Package Exports

multilingual-tokenizer
multilingual-tokenizer/multilingual-tokenizer.js

This package does not declare an exports field, so the exports above have been automatically detected and optimized by JSPM instead. If any package subpath is missing, it is recommended to post an issue to the original package (multilingual-tokenizer) to support the "exports" field. If that is not possible, create a JSPM override to customize the exports field for this package.

Readme

Multilingual Tokenizer

A Node.js library for tokenizing text in multiple languages (Thai, English, Japanese, and Korean) using regex-based approaches.

Features

Support for tokenizing text in:
- English
- Thai
- Japanese
- Korean
Automatic language detection
Token classification (word, number, punctuation, etc.)
Normalization options
Whitespace preservation options
Simple, lightweight implementation using regular expressions

Installation

npm install multilingual-tokenizer

Usage

const {
  MultilingualTokenizer,
  TOKEN_TYPES,
} = require("multilingual-tokenizer");

// Create a new tokenizer instance
const tokenizer = new MultilingualTokenizer({
  preserveWhitespace: true, // Keep whitespace tokens
  normalizeText: true, // Apply Unicode normalization
});

// Tokenize English text
const englishText = "Hello, world!";
const englishTokens = tokenizer.tokenize(englishText);
console.log(englishTokens);

// Tokenize Thai text
const thaiText = "สวัสดีครับ";
const thaiTokens = tokenizer.tokenize(thaiText);
console.log(thaiTokens);

// Tokenize Japanese text
const japaneseText = "こんにちは、世界！";
const japaneseTokens = tokenizer.tokenize(japaneseText);
console.log(japaneseTokens);

// Tokenize Korean text
const koreanText = "안녕하세요, 세계!";
const koreanTokens = tokenizer.tokenize(koreanText);
console.log(koreanTokens);

// Force language selection
const forcedTokens = tokenizer.tokenize(englishText, "japanese");

// Extract only word tokens
const words = tokenizer.extractWords(englishTokens);

Token Structure

Each token is represented as an object with two properties:

{
  type: 'WORD',  // One of the values from TOKEN_TYPES
  value: 'Hello' // The actual token text
}

The available token types are:

WORD - Words and word-like constructs
NUMBER - Numeric values
SPACE - Whitespace (spaces, tabs, newlines)
PUNCTUATION - Punctuation marks
SYMBOL - Symbols (#, $, %, etc.)
OTHER - Unclassified characters

API Reference

Constructor

const tokenizer = new MultilingualTokenizer(options);

Options:

preserveWhitespace (default: false): Whether to include whitespace tokens in the output
normalizeText (default: true): Whether to apply Unicode normalization before tokenization

Methods

`tokenize(text, language = null)`

Tokenizes the input text. If language is not provided, it will be automatically detected.

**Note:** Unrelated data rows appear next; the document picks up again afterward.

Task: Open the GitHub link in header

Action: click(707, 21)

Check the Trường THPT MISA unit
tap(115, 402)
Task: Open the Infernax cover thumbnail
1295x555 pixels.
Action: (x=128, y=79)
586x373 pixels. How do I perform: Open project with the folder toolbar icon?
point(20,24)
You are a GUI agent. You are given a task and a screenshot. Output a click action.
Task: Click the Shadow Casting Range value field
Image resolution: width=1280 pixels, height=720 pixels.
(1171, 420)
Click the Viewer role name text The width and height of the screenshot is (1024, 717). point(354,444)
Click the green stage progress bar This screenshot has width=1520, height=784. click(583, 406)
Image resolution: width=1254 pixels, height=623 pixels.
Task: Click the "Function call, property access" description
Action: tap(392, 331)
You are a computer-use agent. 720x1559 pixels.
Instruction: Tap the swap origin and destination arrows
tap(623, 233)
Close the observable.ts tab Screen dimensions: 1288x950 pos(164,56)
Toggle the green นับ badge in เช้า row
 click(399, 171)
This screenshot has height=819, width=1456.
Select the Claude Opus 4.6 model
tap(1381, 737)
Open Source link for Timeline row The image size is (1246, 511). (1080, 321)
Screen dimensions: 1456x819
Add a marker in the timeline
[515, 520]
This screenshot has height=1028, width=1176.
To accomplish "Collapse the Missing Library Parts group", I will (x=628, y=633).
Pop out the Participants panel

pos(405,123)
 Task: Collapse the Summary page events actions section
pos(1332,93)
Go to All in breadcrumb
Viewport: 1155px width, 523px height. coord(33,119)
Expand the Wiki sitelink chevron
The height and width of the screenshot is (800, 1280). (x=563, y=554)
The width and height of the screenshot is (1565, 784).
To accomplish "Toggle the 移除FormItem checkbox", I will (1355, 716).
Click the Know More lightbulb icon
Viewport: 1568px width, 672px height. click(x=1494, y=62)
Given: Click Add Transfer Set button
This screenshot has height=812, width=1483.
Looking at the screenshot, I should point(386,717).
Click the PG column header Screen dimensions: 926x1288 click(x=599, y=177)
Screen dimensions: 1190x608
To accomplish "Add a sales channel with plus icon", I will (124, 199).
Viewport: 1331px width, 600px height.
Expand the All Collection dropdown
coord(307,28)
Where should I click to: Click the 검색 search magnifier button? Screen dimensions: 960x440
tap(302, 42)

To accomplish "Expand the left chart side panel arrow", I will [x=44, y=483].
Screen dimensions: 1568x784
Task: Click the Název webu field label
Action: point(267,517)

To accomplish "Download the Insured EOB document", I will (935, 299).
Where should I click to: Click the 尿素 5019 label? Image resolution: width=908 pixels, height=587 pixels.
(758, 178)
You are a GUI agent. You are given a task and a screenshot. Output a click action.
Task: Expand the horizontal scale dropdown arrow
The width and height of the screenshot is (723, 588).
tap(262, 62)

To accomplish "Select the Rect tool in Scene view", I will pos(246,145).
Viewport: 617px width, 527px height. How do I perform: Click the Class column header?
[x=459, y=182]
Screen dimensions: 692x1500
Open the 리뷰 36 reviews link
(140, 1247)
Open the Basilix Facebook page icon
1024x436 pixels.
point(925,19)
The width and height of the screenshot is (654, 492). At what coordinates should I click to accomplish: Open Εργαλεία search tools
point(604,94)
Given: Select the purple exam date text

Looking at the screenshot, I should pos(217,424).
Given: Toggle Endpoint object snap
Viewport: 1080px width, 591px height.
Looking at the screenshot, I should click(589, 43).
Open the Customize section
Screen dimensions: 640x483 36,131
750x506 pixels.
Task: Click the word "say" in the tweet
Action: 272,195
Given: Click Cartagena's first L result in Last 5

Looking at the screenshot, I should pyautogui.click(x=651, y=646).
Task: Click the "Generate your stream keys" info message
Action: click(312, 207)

text (string): The text to tokenize
language (string, optional): Force a specific language tokenizer ('english', 'thai', 'japanese', 'korean')
Returns: Array of token objects

`detectLanguage(text)`

Detects the dominant language in the text.

text (string): The text to analyze
Returns: String with language code ('english', 'thai', 'japanese', 'korean')

`extractWords(tokens)`

Extracts only the word tokens from an array of tokens.

tokens (array): Array of token objects
Returns: Array of strings (word values)

`detokenize(tokens)`

Converts tokens back to text.

tokens (array): Array of token objects
Returns: String of reconstructed text

Important Notes

This library uses regex-based tokenization, which is a simplified approach. For production use in applications requiring high accuracy in specific languages:

Thai: Consider using dictionary-based approaches (e.g., thai-tokenizer)
Japanese: Consider using morphological analyzers (e.g., kuromoji)
Korean: Consider using more sophisticated tokenizers (e.g., node-mecab-ya)

This library is intended for basic tokenization needs or cases where a lightweight solution is required.

License

MIT